Aim of the exercise — Return nothing but the lines from the line with "Viewport: 370px width, 264px" through the last line of the entries that follow, copied exactly and free of pictures.

Data records
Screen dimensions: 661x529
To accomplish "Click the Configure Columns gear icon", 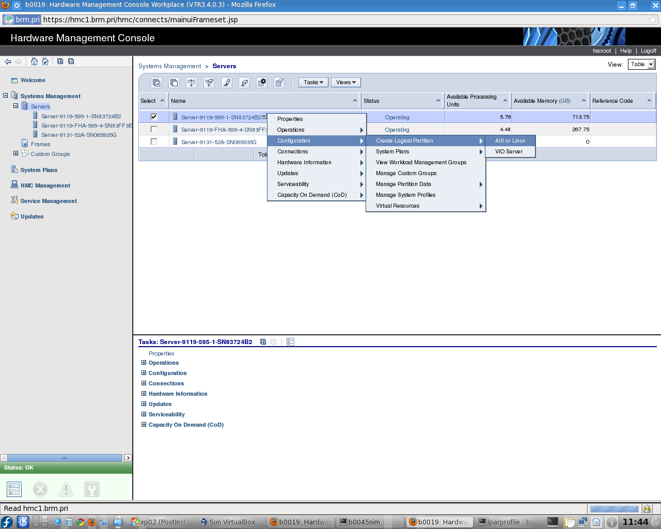I will tap(262, 83).
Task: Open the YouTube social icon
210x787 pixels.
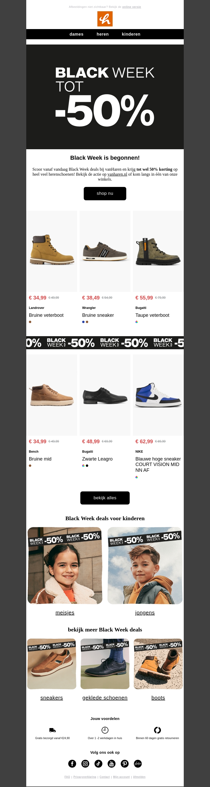Action: click(112, 763)
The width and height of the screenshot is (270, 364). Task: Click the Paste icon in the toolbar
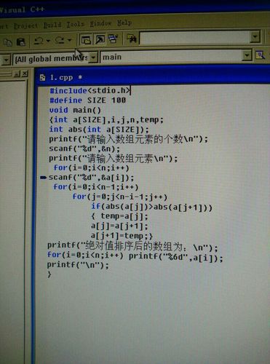pos(21,42)
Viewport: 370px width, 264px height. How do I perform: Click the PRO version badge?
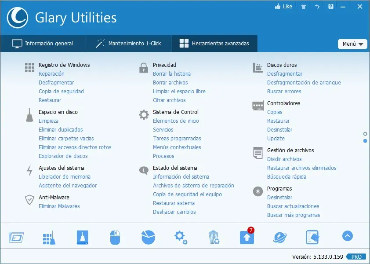356,257
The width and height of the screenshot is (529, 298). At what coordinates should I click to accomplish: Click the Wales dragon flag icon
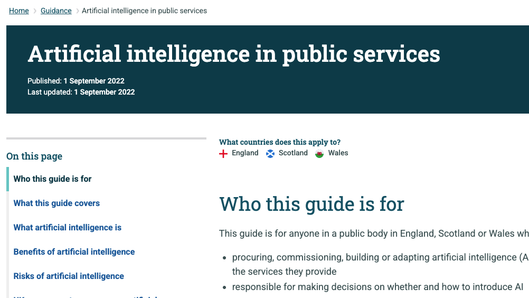[x=319, y=154]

Result —
Viewport: 370px width, 264px height. How do I perform: Click the PRO version badge?
356,257
The width and height of the screenshot is (529, 298). At what coordinates should I click to accomplish: Click the Wales dragon flag icon
[x=319, y=154]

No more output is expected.